Election Commissioner of Bangladesh

Anisur Rahman (born 31 December 1962) is a Bangladeshi former civil servant and a former Election Commissioner of Bangladesh.

== Early life and education ==
Rahman was born on 31 December 1962 in Shariatpur. He passed SSC from Chandpur Hasan Ali Government High School and HSC from Chandpur Government College and obtained his bachelor's and master's degree from Dhaka University.

== Career ==
Anisur joined the civil service on 15 February 1988 as a member of the 1985 batch of the Bangladesh Civil Service administration cadre.

During Rahman's career he served in various levels of administration including assistant commissioner, upazila executive officer, additional district magistrate and various duties in upazila and district.

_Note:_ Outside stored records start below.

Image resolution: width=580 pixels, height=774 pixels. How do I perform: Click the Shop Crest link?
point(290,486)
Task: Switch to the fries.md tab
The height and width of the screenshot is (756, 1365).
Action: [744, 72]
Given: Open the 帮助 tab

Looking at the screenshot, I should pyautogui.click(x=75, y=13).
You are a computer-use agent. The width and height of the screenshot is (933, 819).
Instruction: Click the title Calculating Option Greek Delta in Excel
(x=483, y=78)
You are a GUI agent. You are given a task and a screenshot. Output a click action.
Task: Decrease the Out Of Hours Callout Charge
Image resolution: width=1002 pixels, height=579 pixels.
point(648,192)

He held various posts in the Cabinet Department, Local Government Department, Finance Department, Ministry of Home Affairs, and Ministry of Fisheries and Livestock.

Rahman was the secretary of the Ministry of Religious Affairs from April 4, 2018 to January 4, 2020. He joined the Department of Energy and Mineral Resources as secretary on 5 January 2020 and has been the senior secretary since 27 January 2020.

Rahman retired on 31 December 2021 as senior secretary. He was appointed as the Election Commissioner on 26 February 2022. In July 2025, his allotment of a flat in the Dhanmondi Housing Project was cancelled by the government of Bangladesh.